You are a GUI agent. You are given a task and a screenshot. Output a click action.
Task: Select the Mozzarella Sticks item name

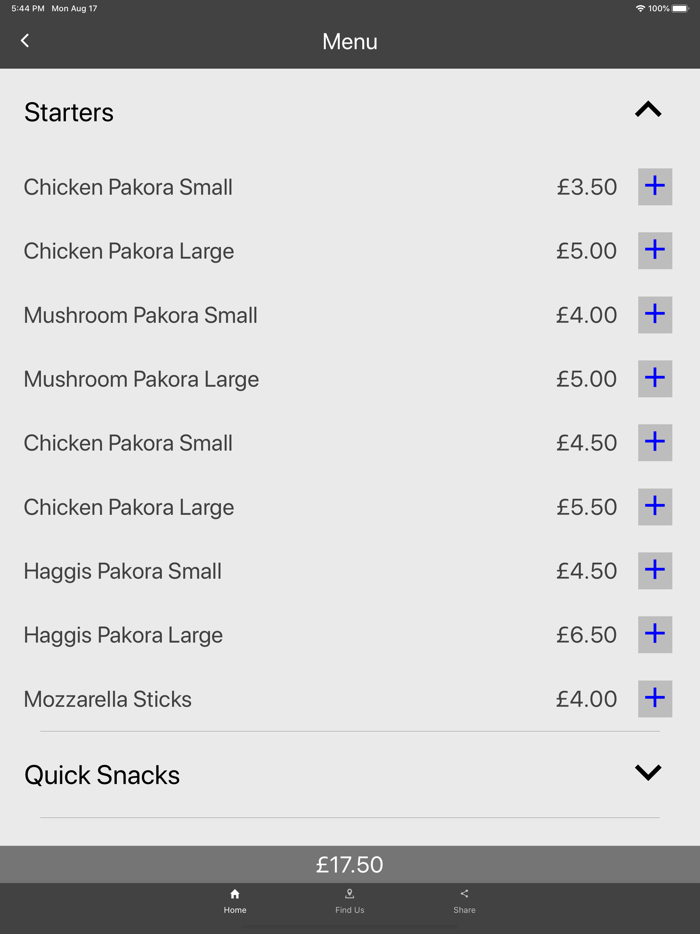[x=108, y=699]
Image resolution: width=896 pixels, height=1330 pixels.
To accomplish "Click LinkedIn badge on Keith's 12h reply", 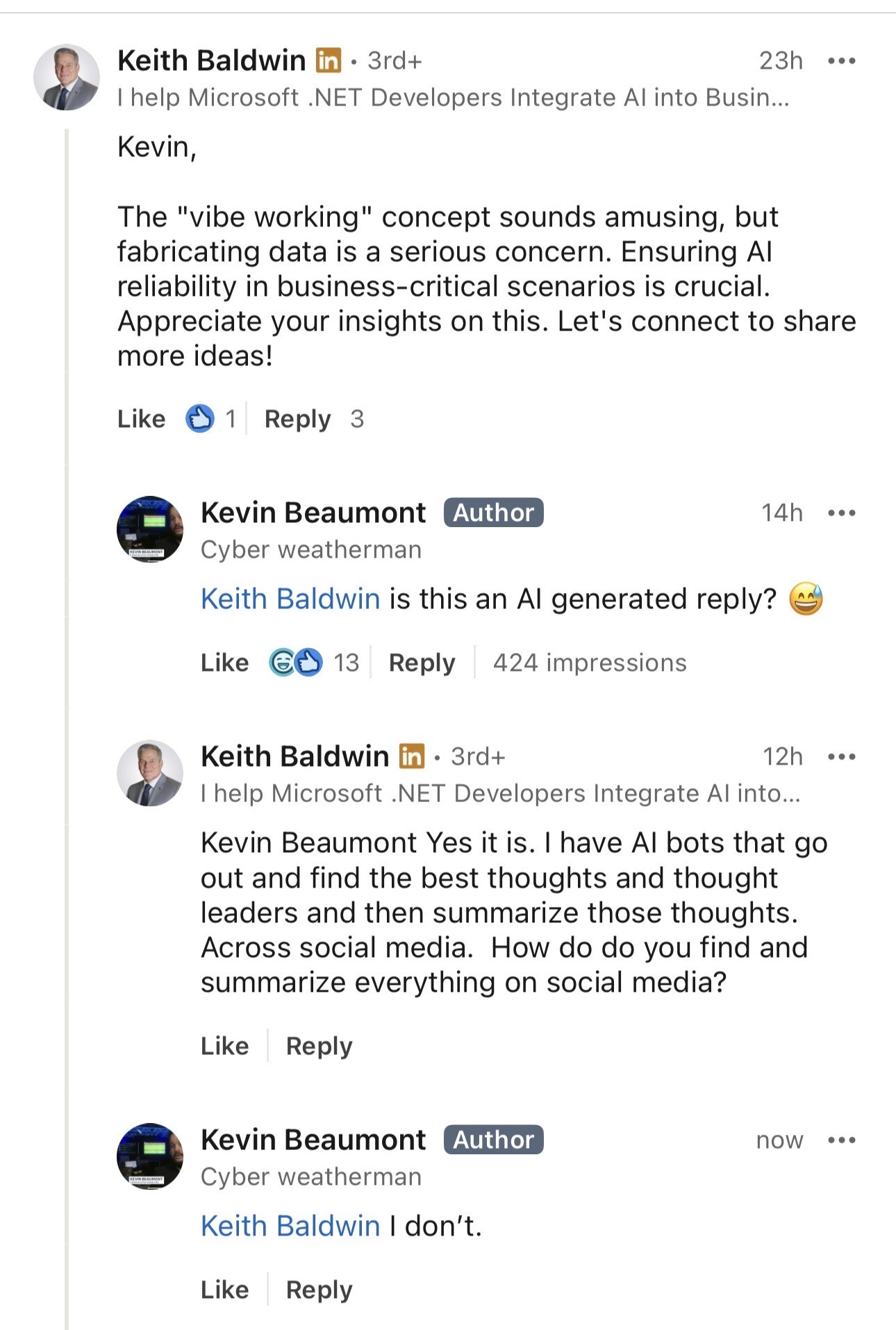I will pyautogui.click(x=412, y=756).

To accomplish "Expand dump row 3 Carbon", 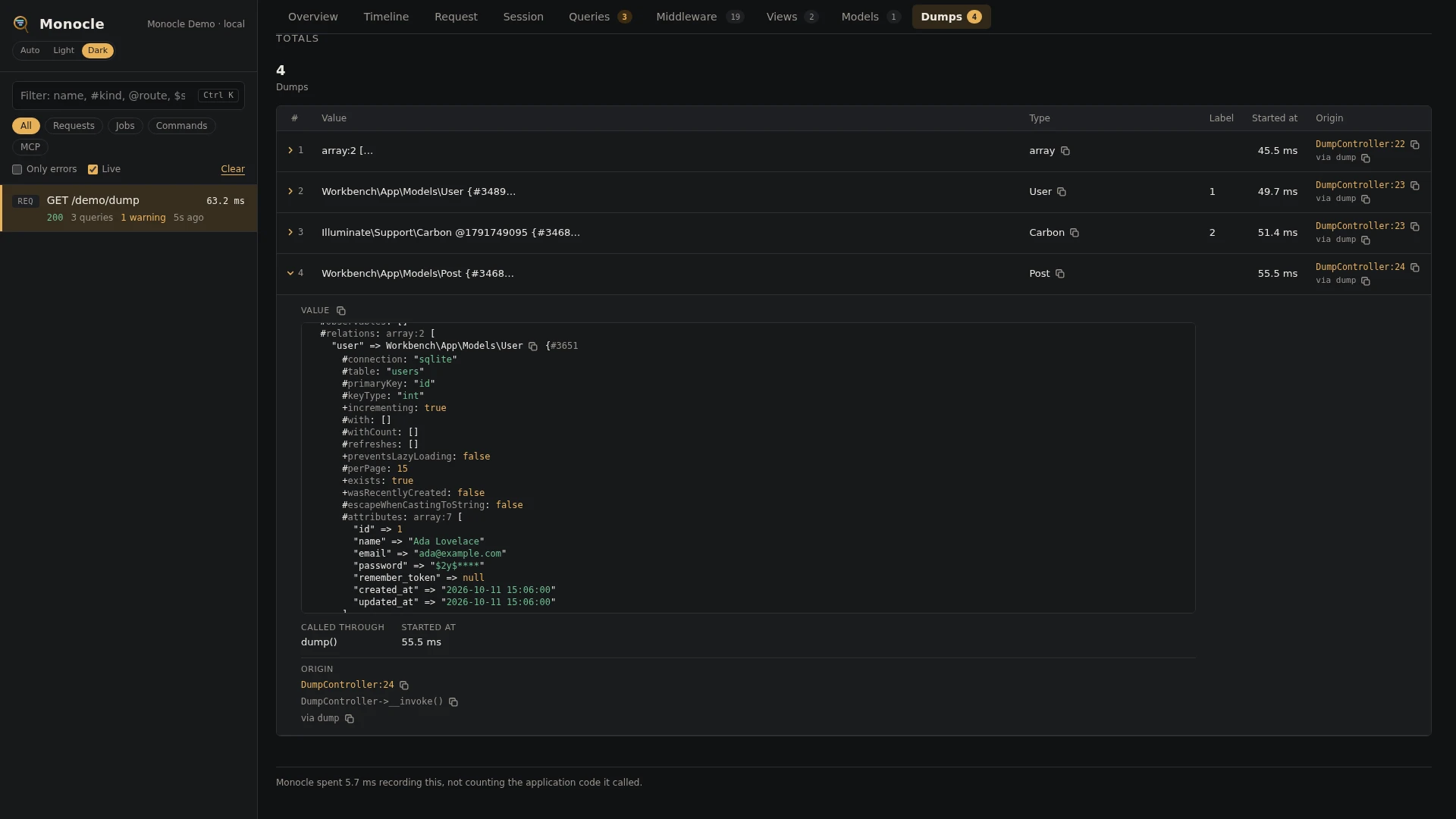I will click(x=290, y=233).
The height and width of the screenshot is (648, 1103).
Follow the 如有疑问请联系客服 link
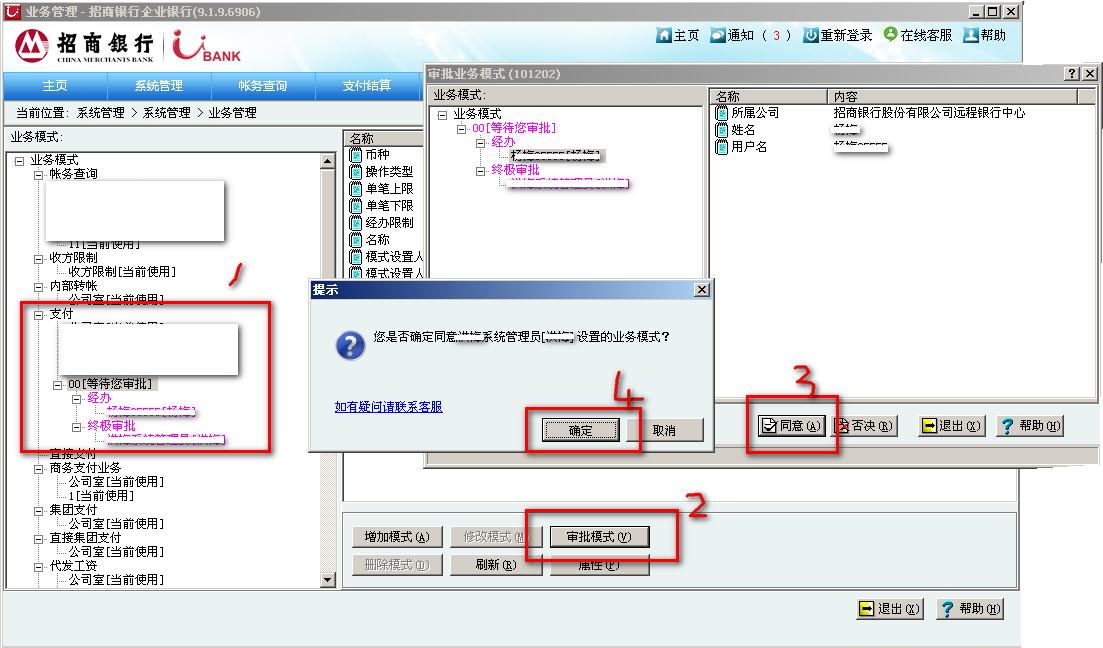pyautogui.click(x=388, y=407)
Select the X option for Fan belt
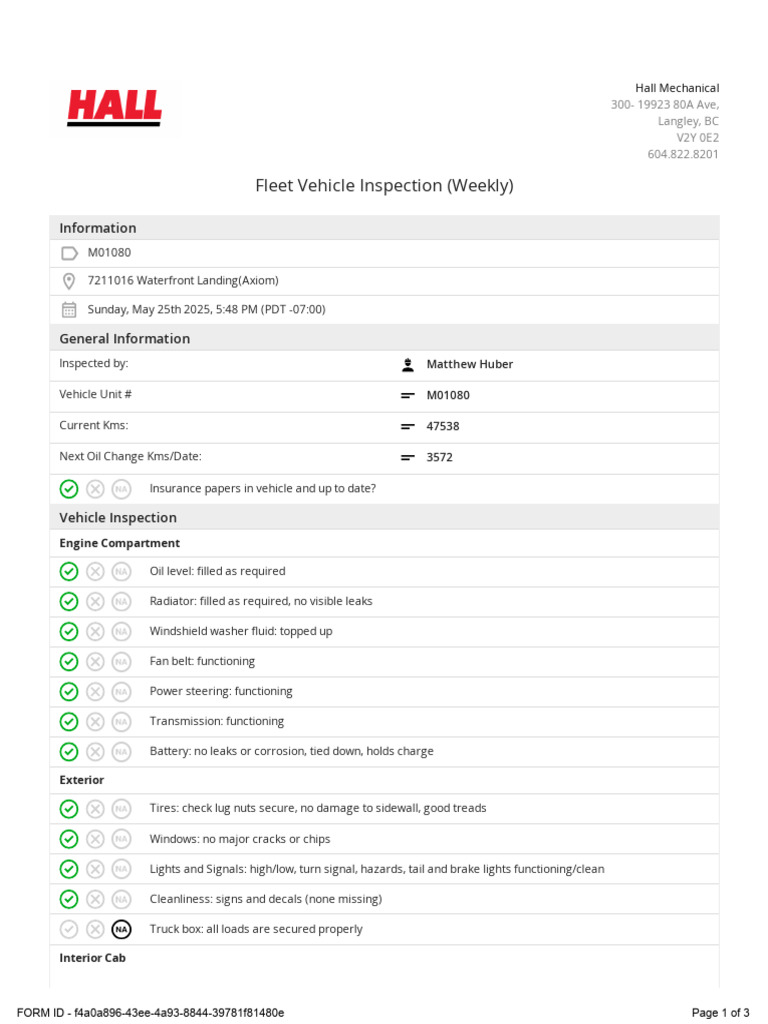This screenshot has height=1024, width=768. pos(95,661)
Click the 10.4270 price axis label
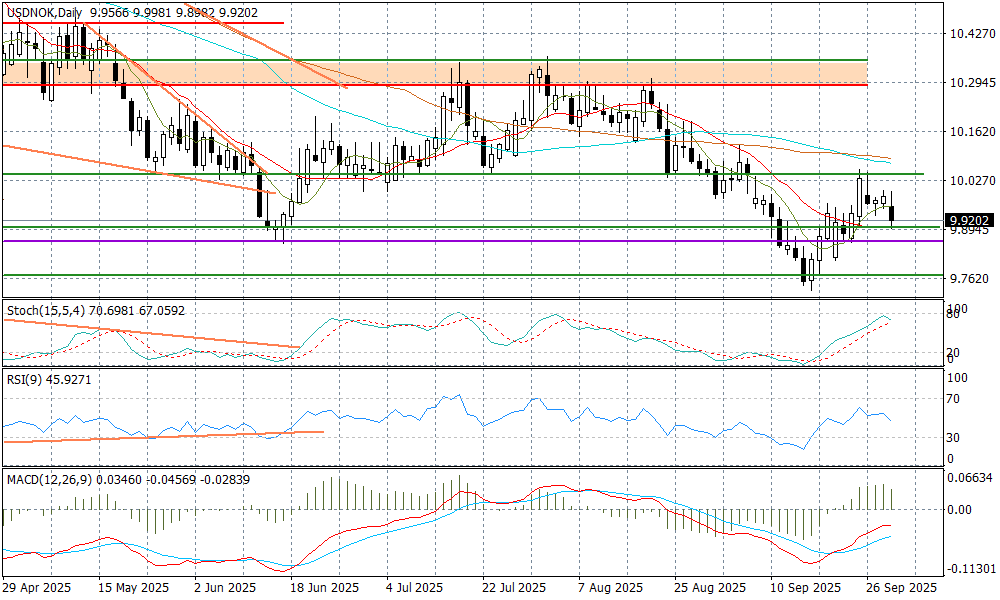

**Work request**
Give again, word for word, only the lines from the one with "Follow the 如有疑问请联系客服 link" through the last line of the entries, both included; no pictures go in the copy.

**Output for this task**
Follow the 如有疑问请联系客服 link
pyautogui.click(x=388, y=407)
Select the X option for Fan belt
This screenshot has height=1024, width=768. pos(95,661)
Click the 10.4270 price axis label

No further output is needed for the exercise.